Fukushima: crolla un reattore, rischio evacuazione di massa

Pubblicato il da Limen23

reattore-4-fukushima.jpgLo avevamo denunciato in post precedenti su questo blog: falle taciute che continuavano a riversare acque contaminate e radioattive in mare hanno aggravato le condizioni della già fatiscente struttura di Fukushima, provocando ora il crollo del reattore 4, che è sul punto di collassare del tutto. Eppure il silenzio sulla vicenda continua, asservito agli interessi di multinazionali come la General Electric, che possiede testate importanti, a scapito della salute collettiva giapponese e mondiale.

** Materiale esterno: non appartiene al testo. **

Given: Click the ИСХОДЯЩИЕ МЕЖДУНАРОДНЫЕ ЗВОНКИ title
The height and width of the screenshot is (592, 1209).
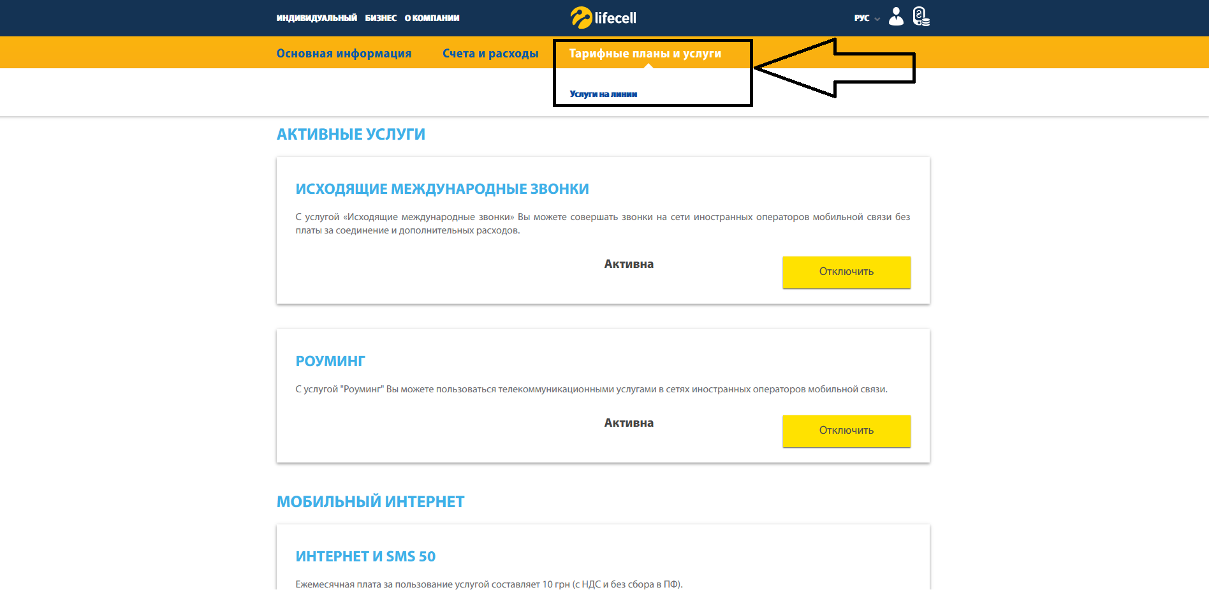Looking at the screenshot, I should tap(442, 189).
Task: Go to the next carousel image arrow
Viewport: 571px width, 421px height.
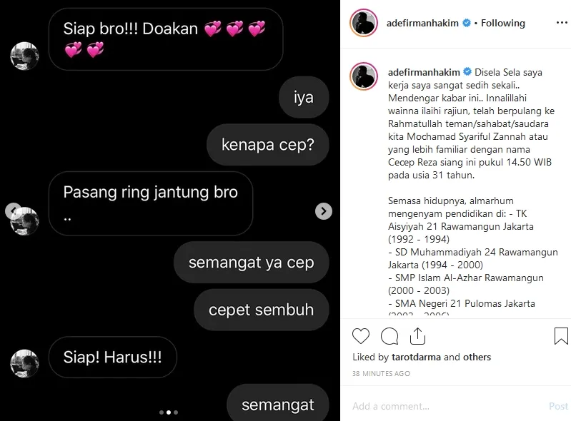Action: (323, 211)
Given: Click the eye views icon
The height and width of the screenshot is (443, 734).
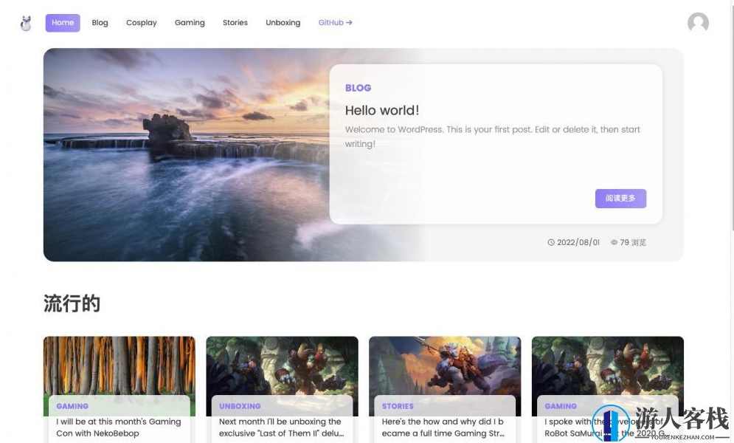Looking at the screenshot, I should click(614, 242).
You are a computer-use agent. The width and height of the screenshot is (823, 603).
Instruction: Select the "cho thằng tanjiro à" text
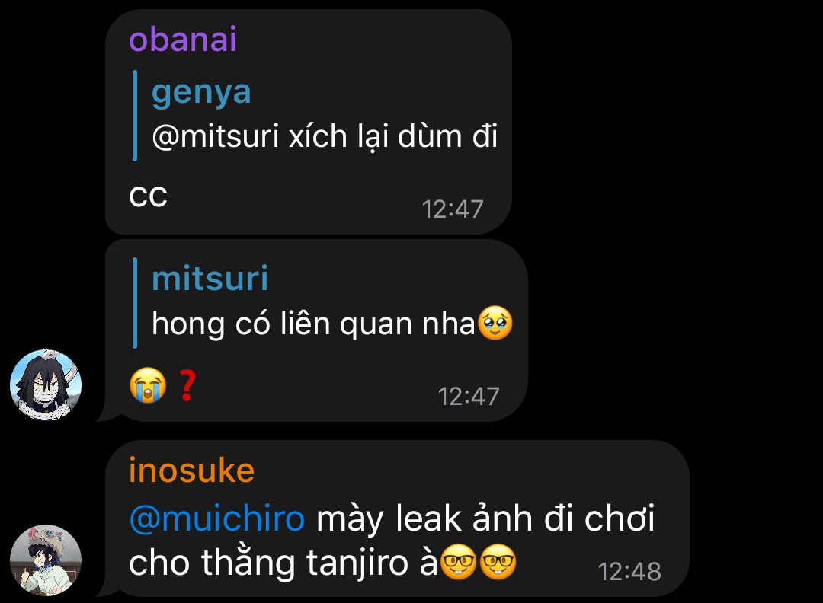[x=283, y=563]
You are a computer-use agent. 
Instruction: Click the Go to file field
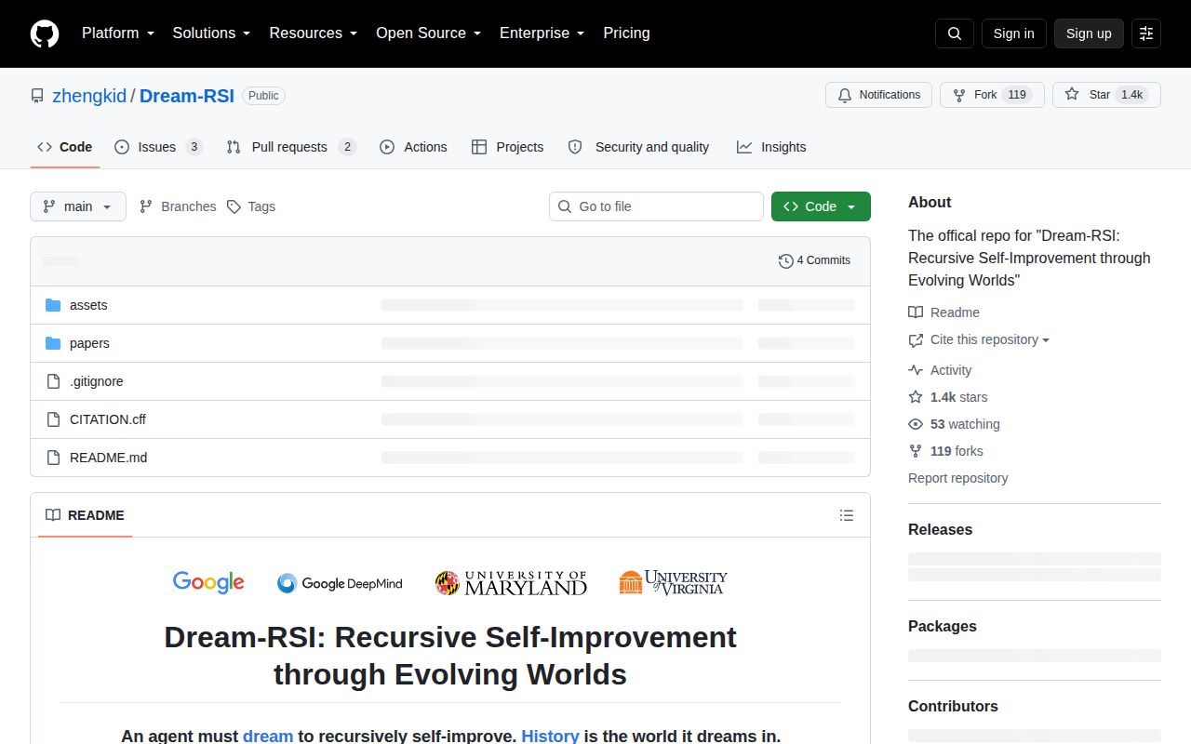[656, 206]
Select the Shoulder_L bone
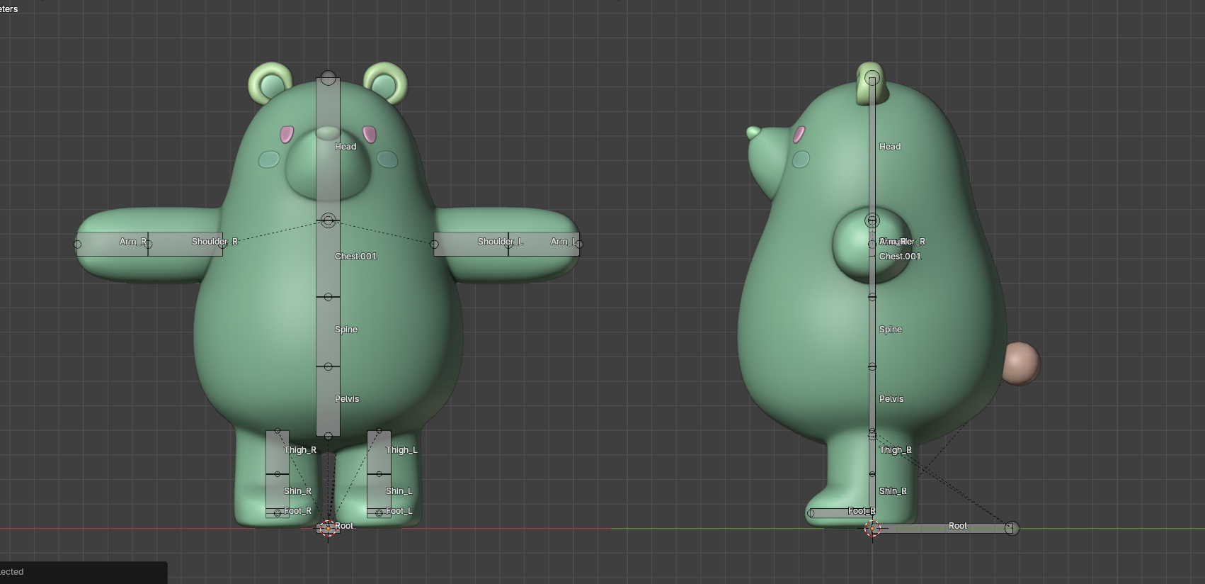1205x584 pixels. [x=471, y=244]
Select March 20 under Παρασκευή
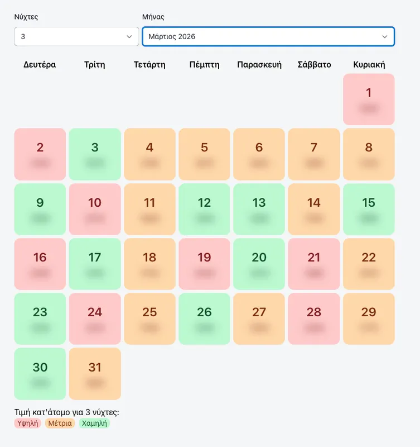This screenshot has width=420, height=447. [259, 264]
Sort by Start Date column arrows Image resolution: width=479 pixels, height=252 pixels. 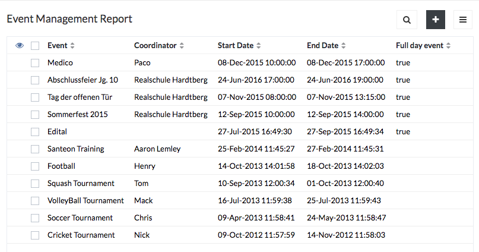coord(258,46)

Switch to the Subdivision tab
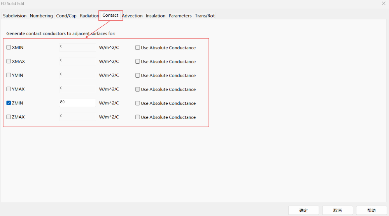[15, 16]
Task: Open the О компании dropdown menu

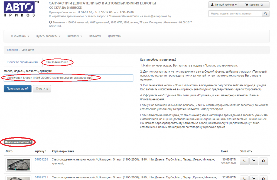Action: coord(20,36)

Sì, perché la situazione ora vede il pentolone radioattivo scoperchiato rilasciare non solo, come dallo scorso 11 marzo ha continuato a fare, sostanze radioattive nell’oceano, ma sempre di più anche nell’aria. Il risultato è la conferma che dalla contaminazione non sfuggirà nulla, e per almeno 30 anni. Ammissioni ancora timide, ma ormai inevitabili, iniziano a scucire insostenibili quantità di stronzio radioattivo nelle acque ed insanabili concentrazioni di cesio 137, oltre 10mila volta al di sopra di quelli rilevati l’anno scorso, nelle acque costiere al largo del Giappone. Senza contare che le correnti oceaniche ne avrebbe già trasportate parti ingenti lungo le coste americane e non solo. E senza nuovamente contare che dalle acque tali contaminazioni raggiungono falde, terreni, sedimenti, dunque cibi e risorse idriche delle popolazioni.

Ad oggi, se l’edificio del reattore 4 si danneggiasse ulteriormente, si dovrebbe riparare ad evacuazioni di massa in Giappone. E nel frattempo le dichiarazioni ufficiali diffuse dalla stampa internazionale cercano ancora di far credere che le radiazioni siano “contenute” e senza fuoriuscite dirette nell’ambiente.

 

Perché ancora menzogne, quando ad essere in gioco è la salute di tutti, un diritto sacrosanto che dovrebbe essere il primo, anche istintivamente, a dover essere salvaguardato per la sopravvivenza umana?

I crolli continuano, l’entità delle falle e la scarsità di fondi non permettono di fronteggiare adeguatamente l'emergenza: l’economia e gli interessi commerciali superano ancora una volta la priorità della vita umana, quella stessa vita che ci ha permesso di arrivare fin qui. Ed è proprio un paradosso che l’Uomo perseveri nella sua autodistruzione inseguendo l’idea di un “benessere” sociale fondato sull’“avere”, un benessere fallace, perché per quanto qualcuno potrebbe arrivare a possedere, la salute sarebbe comunque il primo presupposto per poterne godere.